= SHORT TASK A =
Quote the bike ride description word for word, starting with "2nd photo: Yeah, we" and going on through "climbing to go!".

= EXCERPT PROVIDED =
►
100 KILOMETER CHALLENGE: Want more than 50 miles, but aren't ready for a full 100? The 100K (62 miles) follows the same up and back route as the 50-miler, but continues on from the 50-mile turnaround with an added 6-mile out & back section of the Avenue of the Giants. Start Time 7:30am

50 MILE CHALLENGE: This beautiful ride travels the Eel River Valley to Rio Dell, down Hwy 101 to the Avenue of the Giants and a rest stop/turnaround at the Immortal Tree, then back to Ferndale. Start Time 8:00 am

20 MILE FAMILY RIDE: This is for those who don't like hills. There is only one very small climb leaving Ferndale as you head out through the scenic Eel River Valley. A rest stop awaits at the turnaround on Price Creek Road. Start Time 10:30 am

10 MILE FARM TOUR: NO HILLS! A safe, scenic ride through the Ferndale farmlands. Snacks and beverages at the turnaround. We recommend this ride for familys with young children. Roads closed to vehicular traffic. Start Time 12 Noon

Early Registration/Packet Pickup: The evening before from 5-8pm at the Fairgrounds.
Pasta Feed -- all you can eat -- 5 to 8 pm Friday.
Ride Day Breakfast -- a variety of morning fare & coffee -- at the Fairgrounds 6 to 9 am ride morning.

1st photo: The 3rd rider back, the one standing and straining over the front, is a young Lance Armstrong.

2nd photo: Yeah, we have big trees in Humboldt. This was taken along the Avenue of the Giants. The 50-mile, 100-K and 100-miler all take this route.

3rd photo: The 100-mile course & the profile.

4th photo: Climbing the wall. At mile 80 the ride hits the appropriately named "Wall," a 1/2 mile super-steep pitch. But pace yourself, there's still more that 3000' of climbing to go!


----------



## ukiahb (Jan 26, 2003)

that is a great ride and is run very well, did it a 3 years ago....but want to pass on a word of caution....the last 5 miles or so are a steep, very rough descent back into Ferndale and crashes are common in this stretch, most riders are VERY tired at that point and it is easy to have your hands knocked off the bars by a nasty bump


----------



## junglejesus (Nov 20, 2005)
◄
= SHORT TASK B =
Rewrite the entries from the line containing "command panel tab" through the end of the entries, changing "Hierarchy" to "Inspector" and leaving everything else the same.

= ENTRIES SUPPLIED =
►
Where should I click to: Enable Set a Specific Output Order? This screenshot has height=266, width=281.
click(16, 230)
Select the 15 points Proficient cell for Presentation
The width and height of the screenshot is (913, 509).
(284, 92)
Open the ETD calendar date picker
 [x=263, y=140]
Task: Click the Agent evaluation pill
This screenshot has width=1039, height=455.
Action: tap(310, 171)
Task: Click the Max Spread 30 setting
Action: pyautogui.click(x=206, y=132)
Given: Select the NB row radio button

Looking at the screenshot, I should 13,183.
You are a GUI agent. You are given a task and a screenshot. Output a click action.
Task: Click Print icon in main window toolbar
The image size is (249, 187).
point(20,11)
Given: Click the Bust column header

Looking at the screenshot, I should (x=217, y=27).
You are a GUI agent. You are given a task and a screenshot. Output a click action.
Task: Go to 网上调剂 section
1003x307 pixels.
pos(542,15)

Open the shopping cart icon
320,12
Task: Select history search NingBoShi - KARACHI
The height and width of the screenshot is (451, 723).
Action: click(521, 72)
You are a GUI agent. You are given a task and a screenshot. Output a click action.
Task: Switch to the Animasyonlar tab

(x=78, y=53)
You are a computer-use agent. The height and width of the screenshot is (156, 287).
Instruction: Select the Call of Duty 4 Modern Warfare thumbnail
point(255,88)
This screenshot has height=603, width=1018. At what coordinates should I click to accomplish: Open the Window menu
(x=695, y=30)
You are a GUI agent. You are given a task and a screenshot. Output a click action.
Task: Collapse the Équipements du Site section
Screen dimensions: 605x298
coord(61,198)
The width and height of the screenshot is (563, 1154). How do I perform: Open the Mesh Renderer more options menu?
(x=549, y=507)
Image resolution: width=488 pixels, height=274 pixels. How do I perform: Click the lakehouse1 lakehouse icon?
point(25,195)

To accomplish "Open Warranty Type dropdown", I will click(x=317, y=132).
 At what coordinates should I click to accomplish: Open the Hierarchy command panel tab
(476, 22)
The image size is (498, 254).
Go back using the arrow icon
◄
= EXERCISE RESULT A =
2nd photo: Yeah, we have big trees in Humboldt. This was taken along the Avenue of the Giants. The 50-mile, 100-K and 100-miler all take this route.

3rd photo: The 100-mile course & the profile.

4th photo: Climbing the wall. At mile 80 the ride hits the appropriately named "Wall," a 1/2 mile super-steep pitch. But pace yourself, there's still more that 3000' of climbing to go!

= EXERCISE RESULT B =
 At what coordinates should I click to accomplish: Open the Inspector command panel tab
(476, 22)
The image size is (498, 254).
Go back using the arrow icon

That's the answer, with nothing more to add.